● Entries
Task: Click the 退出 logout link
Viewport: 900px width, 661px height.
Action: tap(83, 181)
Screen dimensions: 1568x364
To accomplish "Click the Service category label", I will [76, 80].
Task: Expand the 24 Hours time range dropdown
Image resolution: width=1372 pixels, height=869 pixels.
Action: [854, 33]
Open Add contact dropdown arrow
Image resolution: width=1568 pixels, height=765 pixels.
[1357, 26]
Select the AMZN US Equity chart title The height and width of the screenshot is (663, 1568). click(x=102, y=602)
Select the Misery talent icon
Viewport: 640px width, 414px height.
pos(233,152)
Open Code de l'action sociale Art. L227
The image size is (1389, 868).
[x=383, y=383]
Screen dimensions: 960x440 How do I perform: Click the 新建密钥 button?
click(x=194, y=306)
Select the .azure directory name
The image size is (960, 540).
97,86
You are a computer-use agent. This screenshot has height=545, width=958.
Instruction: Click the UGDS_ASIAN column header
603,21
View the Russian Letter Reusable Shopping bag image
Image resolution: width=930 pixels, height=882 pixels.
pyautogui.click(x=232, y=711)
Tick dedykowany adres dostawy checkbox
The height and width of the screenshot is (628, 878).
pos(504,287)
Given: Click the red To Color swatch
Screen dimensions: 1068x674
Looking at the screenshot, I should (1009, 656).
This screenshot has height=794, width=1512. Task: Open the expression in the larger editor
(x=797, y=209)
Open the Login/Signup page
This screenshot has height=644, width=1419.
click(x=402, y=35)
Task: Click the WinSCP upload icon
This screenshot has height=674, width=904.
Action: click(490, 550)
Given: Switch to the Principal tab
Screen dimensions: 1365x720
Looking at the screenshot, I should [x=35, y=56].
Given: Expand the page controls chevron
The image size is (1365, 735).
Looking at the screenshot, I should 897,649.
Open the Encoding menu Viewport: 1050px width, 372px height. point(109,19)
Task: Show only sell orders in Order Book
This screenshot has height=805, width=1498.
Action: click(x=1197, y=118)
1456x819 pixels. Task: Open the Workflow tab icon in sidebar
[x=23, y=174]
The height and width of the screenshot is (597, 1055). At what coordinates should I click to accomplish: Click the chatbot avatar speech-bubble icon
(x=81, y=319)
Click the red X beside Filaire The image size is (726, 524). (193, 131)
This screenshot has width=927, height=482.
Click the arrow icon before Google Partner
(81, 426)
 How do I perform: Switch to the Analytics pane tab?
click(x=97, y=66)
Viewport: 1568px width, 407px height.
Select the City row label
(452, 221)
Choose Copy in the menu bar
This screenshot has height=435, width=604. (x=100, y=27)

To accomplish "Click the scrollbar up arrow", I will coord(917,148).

● What is needed
Copy every one of the records above word for word, with no changes.

● Finished task
Task: Click the 退出 logout link
Viewport: 900px width, 661px height.
Action: tap(83, 181)
Screen dimensions: 1568x364
To accomplish "Click the Service category label", I will [76, 80].
Task: Expand the 24 Hours time range dropdown
Image resolution: width=1372 pixels, height=869 pixels.
Action: [854, 33]
Open Add contact dropdown arrow
Image resolution: width=1568 pixels, height=765 pixels.
[1357, 26]
Select the AMZN US Equity chart title The height and width of the screenshot is (663, 1568). click(x=102, y=602)
Select the Misery talent icon
Viewport: 640px width, 414px height.
pos(233,152)
Open Code de l'action sociale Art. L227
The image size is (1389, 868).
[x=383, y=383]
Screen dimensions: 960x440 How do I perform: Click the 新建密钥 button?
click(x=194, y=306)
Select the .azure directory name
The image size is (960, 540).
97,86
You are a computer-use agent. This screenshot has height=545, width=958.
Instruction: Click the UGDS_ASIAN column header
603,21
View the Russian Letter Reusable Shopping bag image
Image resolution: width=930 pixels, height=882 pixels.
pyautogui.click(x=232, y=711)
Tick dedykowany adres dostawy checkbox
The height and width of the screenshot is (628, 878).
pos(504,287)
Given: Click the red To Color swatch
Screen dimensions: 1068x674
Looking at the screenshot, I should (1009, 656).
This screenshot has height=794, width=1512. Task: Open the expression in the larger editor
(x=797, y=209)
Open the Login/Signup page
This screenshot has height=644, width=1419.
click(x=402, y=35)
Task: Click the WinSCP upload icon
This screenshot has height=674, width=904.
Action: click(490, 550)
Given: Switch to the Principal tab
Screen dimensions: 1365x720
Looking at the screenshot, I should [x=35, y=56].
Given: Expand the page controls chevron
The image size is (1365, 735).
Looking at the screenshot, I should 897,649.
Open the Encoding menu Viewport: 1050px width, 372px height. point(109,19)
Task: Show only sell orders in Order Book
This screenshot has height=805, width=1498.
Action: click(x=1197, y=118)
1456x819 pixels. Task: Open the Workflow tab icon in sidebar
[x=23, y=174]
The height and width of the screenshot is (597, 1055). At what coordinates should I click to accomplish: Click the chatbot avatar speech-bubble icon
(x=81, y=319)
Click the red X beside Filaire The image size is (726, 524). (193, 131)
This screenshot has width=927, height=482.
Click the arrow icon before Google Partner
(81, 426)
 How do I perform: Switch to the Analytics pane tab?
click(x=97, y=66)
Viewport: 1568px width, 407px height.
Select the City row label
(452, 221)
Choose Copy in the menu bar
This screenshot has height=435, width=604. (x=100, y=27)

To accomplish "Click the scrollbar up arrow", I will coord(917,148).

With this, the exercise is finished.